━━━ データ

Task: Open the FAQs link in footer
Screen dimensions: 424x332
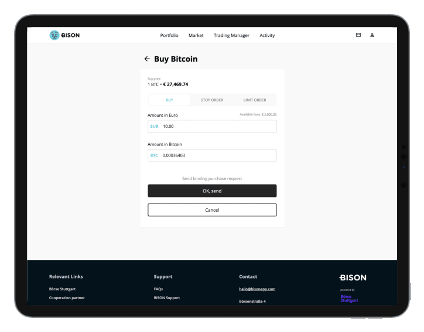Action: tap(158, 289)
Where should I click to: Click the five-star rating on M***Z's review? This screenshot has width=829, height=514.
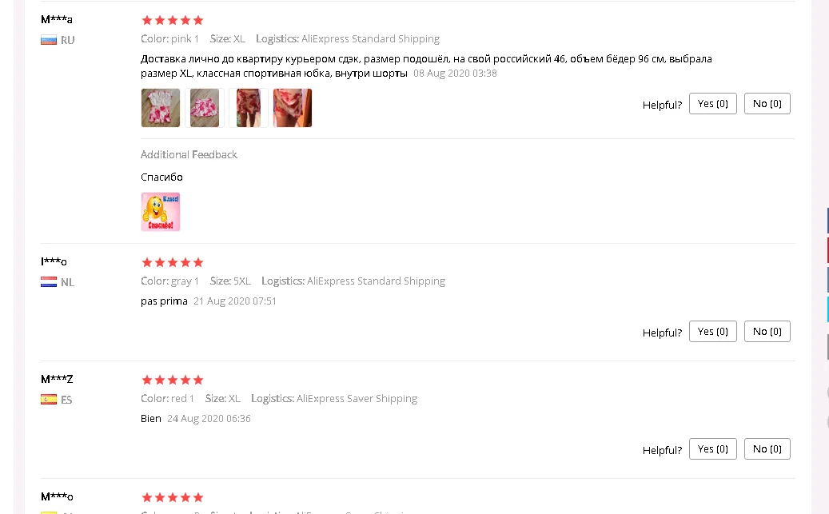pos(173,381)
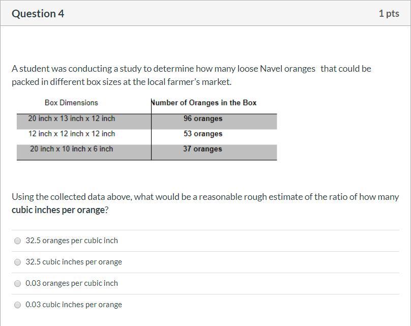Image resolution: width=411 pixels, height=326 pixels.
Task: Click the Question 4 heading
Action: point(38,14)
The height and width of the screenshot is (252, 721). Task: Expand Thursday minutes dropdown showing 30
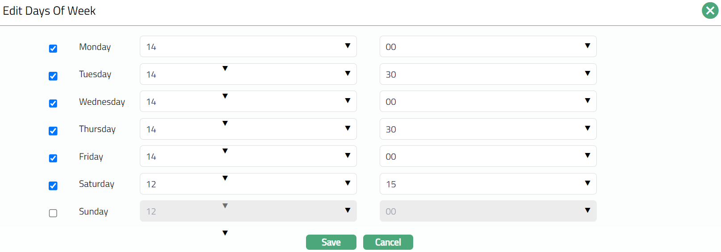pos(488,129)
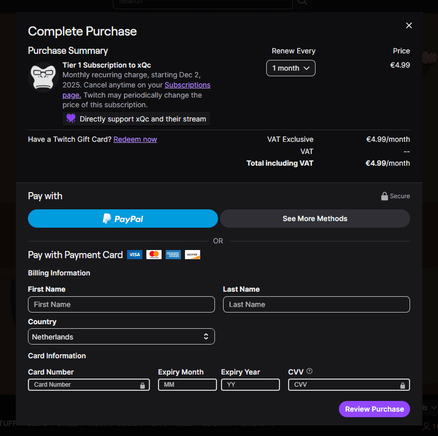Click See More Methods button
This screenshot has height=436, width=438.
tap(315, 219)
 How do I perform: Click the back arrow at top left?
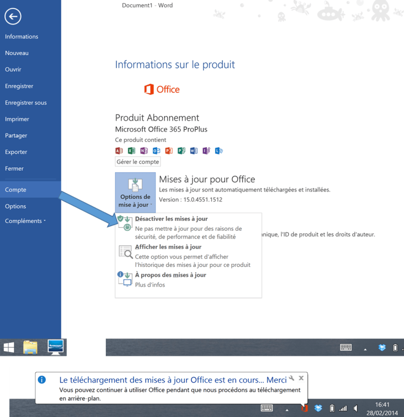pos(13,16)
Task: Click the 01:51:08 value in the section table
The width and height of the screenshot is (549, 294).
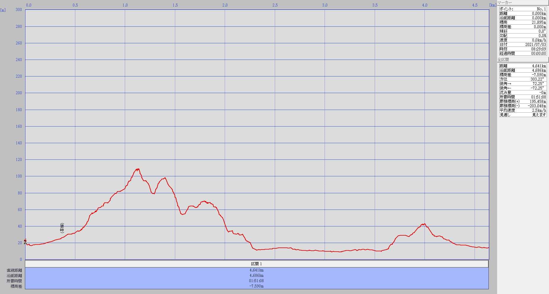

━━━━━━

作業内容
上のデータのうち、「How do I perform: Click」を含む行からデータの最後の行まで（その行も含めて）を、そのまま書き写してもらえますか？画像は省いてください。

解答例
 How do I perform: Click the back arrow at top left?
pos(13,16)
Task: Click the 01:51:08 value in the section table
The width and height of the screenshot is (549, 294).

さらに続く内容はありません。